Empreendimentos e licenciamento

Os projetos abrangidos incluem energia eólica offshore, energia solar flutuante, produção de hidrogênio verde, energia maremotriz e energia das ondas. Todos demandam estudos de impacto ambiental, monitoramento contínuo e planos de descomissionamento. O licenciamento ambiental permanece sob competência exclusiva da União, conduzido pelo IBAMA (Instituto Brasileiro do Meio Ambiente e dos Recursos Naturais Renováveis). Tortoro Jr. explica que o processo se divide em três fases:

  • Licença Prévia (2 a 4 anos em média);
  • Licença de Instalação (1 a 2 anos);
  • Licença de Operação (6 a 12 meses).

A advogada Julia Liz ressalta que a Lei estadual não institui licenças ou autorizações ambientais específicas em âmbito estadual. "Eventuais procedimentos dessa natureza tendem a ser definidos na etapa de regulamentação da política", observa.

Desafios para investidores

A legislação estadual não prevê incentivos fiscais diretos, mas estabelece mecanismos de facilitação institucional. Entre eles estão apoio técnico, cooperação no licenciamento, fornecimento de dados territoriais e ambientais, estímulo à qualificação profissional e inclusão de pequenas e médias empresas na cadeia produtiva. A norma também autoriza o Poder Executivo a criar programas de qualificação de trabalhadores.

Entretanto, Julia Liz destaca que o principal entrave está na complexidade dos processos de licenciamento e na necessidade de coordenação entre esferas de governo, o que tende a alongar prazos. "No campo ambiental, há preocupações sobre impactos aos ecossistemas marinhos e à convivência com atividades existentes, como pesca e turismo", alerta.

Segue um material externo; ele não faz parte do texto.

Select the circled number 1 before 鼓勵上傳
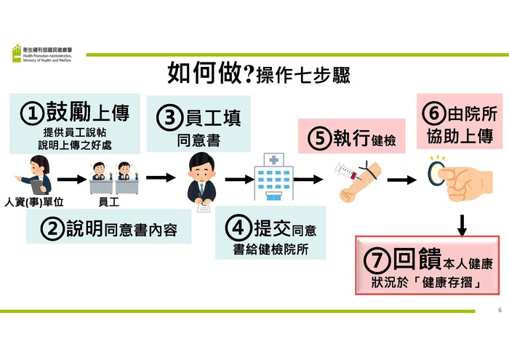coord(32,113)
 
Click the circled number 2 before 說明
coord(52,230)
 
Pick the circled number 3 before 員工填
coord(169,117)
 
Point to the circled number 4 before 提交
coord(237,228)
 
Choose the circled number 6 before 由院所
coord(431,114)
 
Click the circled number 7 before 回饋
coord(378,260)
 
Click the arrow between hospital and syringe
coord(308,178)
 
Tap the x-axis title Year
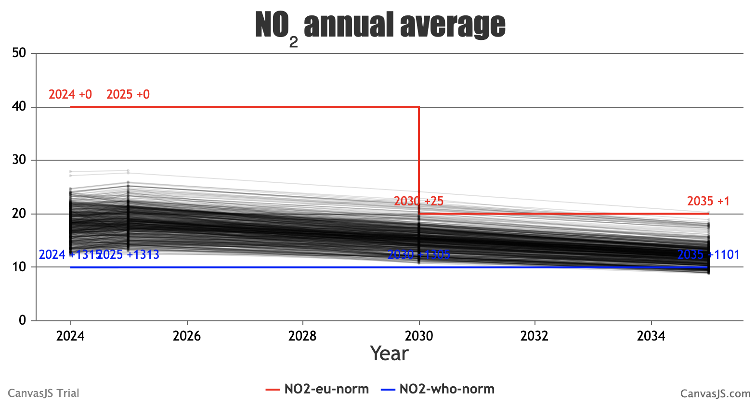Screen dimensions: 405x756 pos(389,354)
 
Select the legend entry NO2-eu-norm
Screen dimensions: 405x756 pos(326,389)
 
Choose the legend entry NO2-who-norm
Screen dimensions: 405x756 pos(446,389)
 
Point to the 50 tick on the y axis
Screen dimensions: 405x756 pos(19,53)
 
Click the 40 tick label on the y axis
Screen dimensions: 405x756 pos(19,107)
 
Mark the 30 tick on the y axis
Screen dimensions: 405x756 pos(19,160)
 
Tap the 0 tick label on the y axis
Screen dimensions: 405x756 pos(22,320)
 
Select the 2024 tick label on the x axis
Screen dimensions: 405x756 pos(70,336)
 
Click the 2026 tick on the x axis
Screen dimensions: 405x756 pos(187,336)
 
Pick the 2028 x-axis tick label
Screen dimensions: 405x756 pos(302,336)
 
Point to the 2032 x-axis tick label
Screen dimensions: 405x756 pos(534,336)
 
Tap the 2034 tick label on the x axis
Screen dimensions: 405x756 pos(651,336)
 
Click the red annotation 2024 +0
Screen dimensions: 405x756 pos(70,94)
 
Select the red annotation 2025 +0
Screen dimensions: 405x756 pos(128,94)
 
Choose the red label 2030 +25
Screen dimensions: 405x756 pos(418,201)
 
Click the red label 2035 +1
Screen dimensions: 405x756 pos(708,201)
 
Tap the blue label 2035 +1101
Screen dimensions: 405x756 pos(708,254)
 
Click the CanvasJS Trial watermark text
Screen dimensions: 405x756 pos(43,393)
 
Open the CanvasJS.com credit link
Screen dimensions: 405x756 pos(715,393)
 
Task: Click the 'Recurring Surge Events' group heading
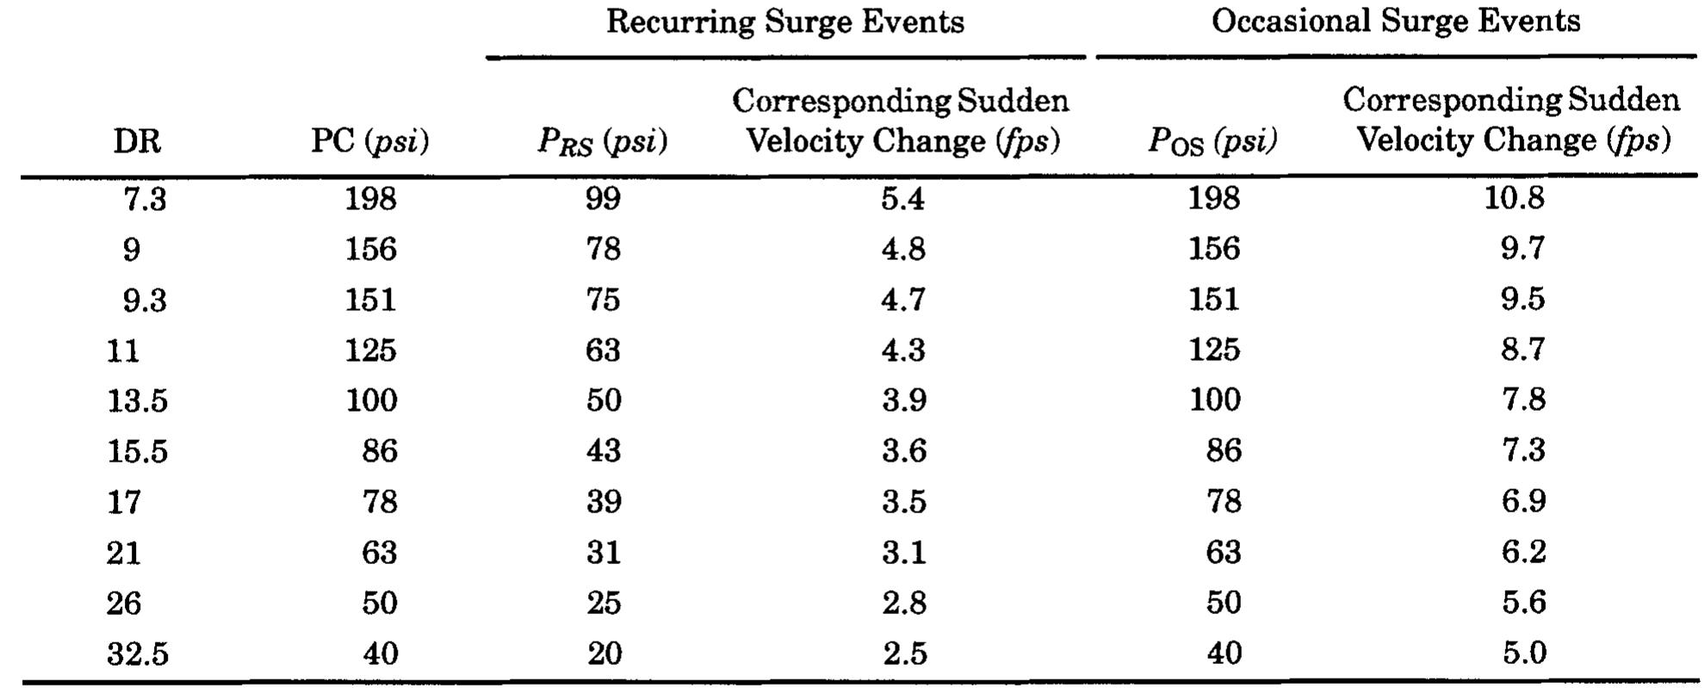[x=784, y=22]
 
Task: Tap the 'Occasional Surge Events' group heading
[x=1395, y=22]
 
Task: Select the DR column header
[x=137, y=141]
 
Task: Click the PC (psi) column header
[x=369, y=141]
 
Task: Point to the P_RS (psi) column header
[x=602, y=141]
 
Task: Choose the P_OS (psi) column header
[x=1212, y=141]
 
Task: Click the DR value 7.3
[x=144, y=200]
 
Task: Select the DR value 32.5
[x=137, y=654]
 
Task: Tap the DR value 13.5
[x=137, y=401]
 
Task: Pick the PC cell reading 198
[x=370, y=200]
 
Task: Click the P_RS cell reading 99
[x=603, y=200]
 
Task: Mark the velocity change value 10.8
[x=1514, y=199]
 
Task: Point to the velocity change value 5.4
[x=902, y=200]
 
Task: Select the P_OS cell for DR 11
[x=1214, y=350]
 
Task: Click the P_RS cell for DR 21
[x=603, y=552]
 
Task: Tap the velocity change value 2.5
[x=904, y=654]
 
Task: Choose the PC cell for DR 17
[x=379, y=502]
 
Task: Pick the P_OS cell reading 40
[x=1223, y=654]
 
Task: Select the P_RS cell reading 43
[x=603, y=451]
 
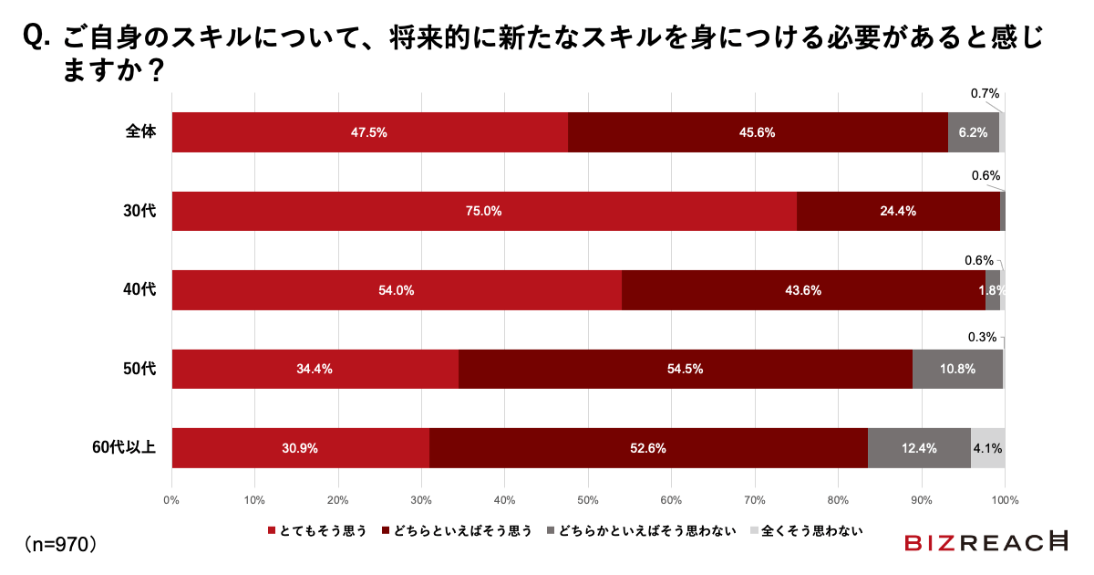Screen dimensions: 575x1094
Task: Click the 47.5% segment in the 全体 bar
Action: click(x=369, y=132)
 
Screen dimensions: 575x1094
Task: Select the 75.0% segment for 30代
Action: click(x=483, y=211)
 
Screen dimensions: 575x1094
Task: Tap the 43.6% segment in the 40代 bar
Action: click(x=803, y=290)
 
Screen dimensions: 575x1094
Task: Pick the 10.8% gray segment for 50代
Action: click(x=957, y=369)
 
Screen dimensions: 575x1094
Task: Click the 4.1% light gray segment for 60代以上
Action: click(x=988, y=448)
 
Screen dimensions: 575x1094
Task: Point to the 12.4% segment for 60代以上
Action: click(x=919, y=448)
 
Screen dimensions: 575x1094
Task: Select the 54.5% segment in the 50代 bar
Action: click(x=685, y=369)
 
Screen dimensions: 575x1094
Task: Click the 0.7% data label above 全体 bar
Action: click(x=985, y=93)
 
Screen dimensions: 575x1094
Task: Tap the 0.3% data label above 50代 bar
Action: click(x=982, y=337)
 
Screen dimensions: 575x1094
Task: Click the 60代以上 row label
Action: click(x=124, y=447)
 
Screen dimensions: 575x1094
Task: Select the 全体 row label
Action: click(x=140, y=131)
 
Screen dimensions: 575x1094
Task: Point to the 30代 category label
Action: click(x=140, y=211)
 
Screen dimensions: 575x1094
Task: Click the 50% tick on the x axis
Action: click(x=588, y=499)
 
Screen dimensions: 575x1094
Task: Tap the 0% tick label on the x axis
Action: click(x=171, y=499)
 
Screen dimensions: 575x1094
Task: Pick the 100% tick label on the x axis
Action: click(x=1005, y=499)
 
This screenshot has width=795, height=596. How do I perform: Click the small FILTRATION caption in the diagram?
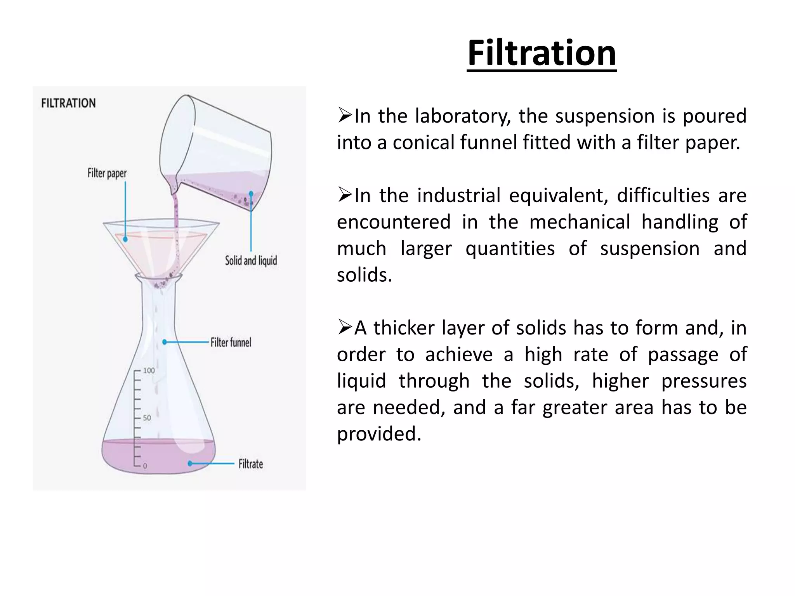[x=68, y=103]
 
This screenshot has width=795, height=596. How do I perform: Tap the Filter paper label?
[x=107, y=173]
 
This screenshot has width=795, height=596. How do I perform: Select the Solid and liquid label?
[x=251, y=260]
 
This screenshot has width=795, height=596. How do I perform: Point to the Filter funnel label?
[x=231, y=342]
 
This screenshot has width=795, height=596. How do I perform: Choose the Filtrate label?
[x=250, y=464]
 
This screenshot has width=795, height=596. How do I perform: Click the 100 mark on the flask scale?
[x=149, y=371]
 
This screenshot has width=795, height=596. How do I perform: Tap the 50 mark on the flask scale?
[x=147, y=418]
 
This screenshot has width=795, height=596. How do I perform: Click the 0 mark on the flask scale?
[x=145, y=466]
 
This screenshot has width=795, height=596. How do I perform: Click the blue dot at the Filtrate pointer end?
[x=190, y=463]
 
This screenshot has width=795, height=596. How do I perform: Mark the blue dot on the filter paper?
[x=125, y=239]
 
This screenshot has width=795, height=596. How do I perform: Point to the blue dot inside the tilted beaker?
[x=251, y=193]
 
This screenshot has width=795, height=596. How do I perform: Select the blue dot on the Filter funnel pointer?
[x=165, y=342]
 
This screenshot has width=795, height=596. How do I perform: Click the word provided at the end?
[x=378, y=434]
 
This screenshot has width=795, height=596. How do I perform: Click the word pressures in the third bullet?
[x=703, y=381]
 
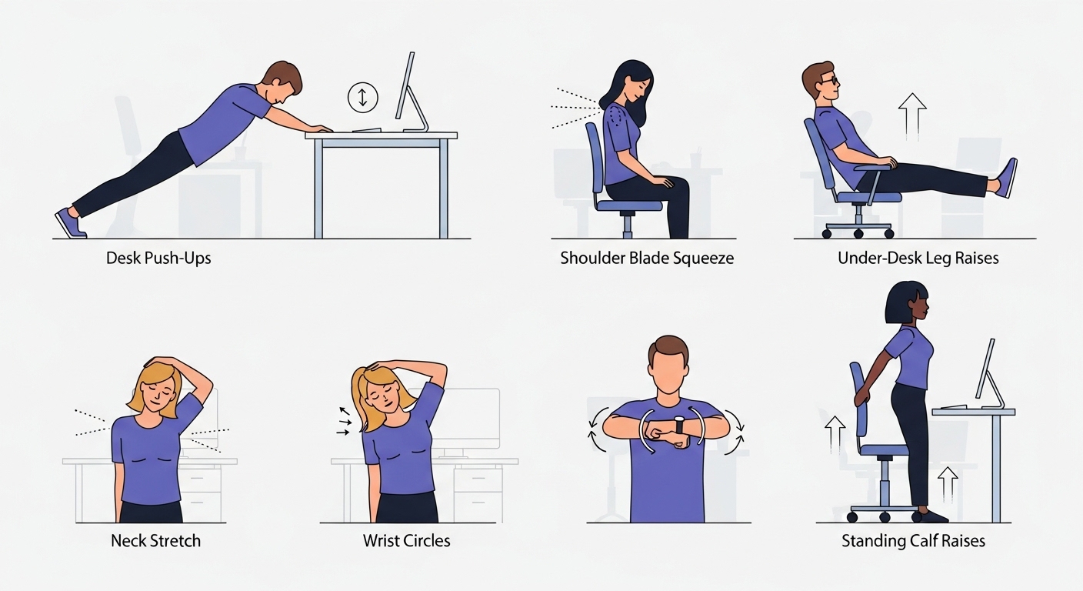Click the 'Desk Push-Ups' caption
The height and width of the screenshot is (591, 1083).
[158, 259]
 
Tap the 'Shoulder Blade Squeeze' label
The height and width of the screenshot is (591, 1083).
[647, 259]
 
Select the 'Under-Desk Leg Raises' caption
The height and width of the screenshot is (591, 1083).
[918, 259]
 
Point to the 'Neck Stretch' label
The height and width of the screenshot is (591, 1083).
[155, 540]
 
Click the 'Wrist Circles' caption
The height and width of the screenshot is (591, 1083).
[407, 540]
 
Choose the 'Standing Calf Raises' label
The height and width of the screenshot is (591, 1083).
[913, 540]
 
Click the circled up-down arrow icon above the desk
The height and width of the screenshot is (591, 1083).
[362, 97]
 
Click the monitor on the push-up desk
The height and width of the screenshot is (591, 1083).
[411, 92]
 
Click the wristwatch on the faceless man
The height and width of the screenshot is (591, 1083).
[680, 425]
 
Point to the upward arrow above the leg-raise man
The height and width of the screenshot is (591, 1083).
[912, 116]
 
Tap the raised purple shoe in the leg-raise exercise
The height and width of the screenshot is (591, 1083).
[1007, 178]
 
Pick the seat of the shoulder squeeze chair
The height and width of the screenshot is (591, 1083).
[629, 206]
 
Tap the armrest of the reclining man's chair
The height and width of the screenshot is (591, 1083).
[873, 167]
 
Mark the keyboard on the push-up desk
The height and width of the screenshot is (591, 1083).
[366, 129]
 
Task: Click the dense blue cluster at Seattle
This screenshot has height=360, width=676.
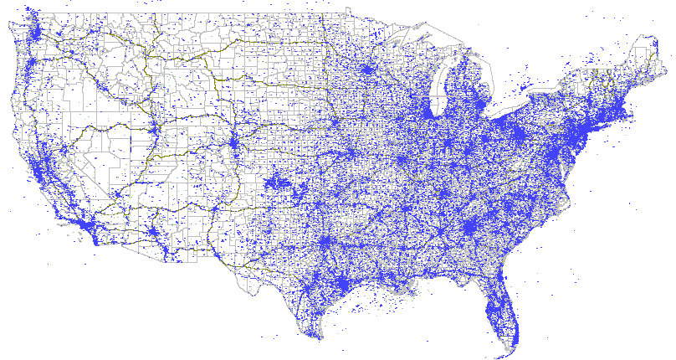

Tortoro Jr. acrescenta outros obstáculos: ausência de regulamentação infralegal detalhada, conflitos de uso do espaço marítimo e insegurança jurídica quanto a direitos de concessão. Questões de infraestrutura, como adaptação de portos e disponibilidade de fornecedores especializados, também encarecem investimentos.

Riscos de conflito

A legislação fluminense reconhece expressamente a competência da União sobre a zona econômica exclusiva. Julia Liz explica que a posição do estado é colaborativa, com atuação no apoio técnico, ordenamento da zona costeira e gestão de impactos socioeconômicos, mediante convênios e cadastro estadual de acompanhamento de projetos.

Contudo, Carlos Augusto Tortoro Jr. alerta para possíveis conflitos: divergências entre zoneamento estadual e planejamento federal, exigências adicionais de compensação ambiental e critérios distintos de monitoramento. "Esses conflitos podem gerar judicialização e insegurança para investidores, exigindo estratégias de governança e diálogo interinstitucional", conclui.

A efetividade do modelo dependerá da capacidade de articulação entre os entes e da gestão preventiva de eventuais conflitos nos pontos em que o uso do espaço marítimo envolve interesses econômicos, ambientais e sociais concorrentes.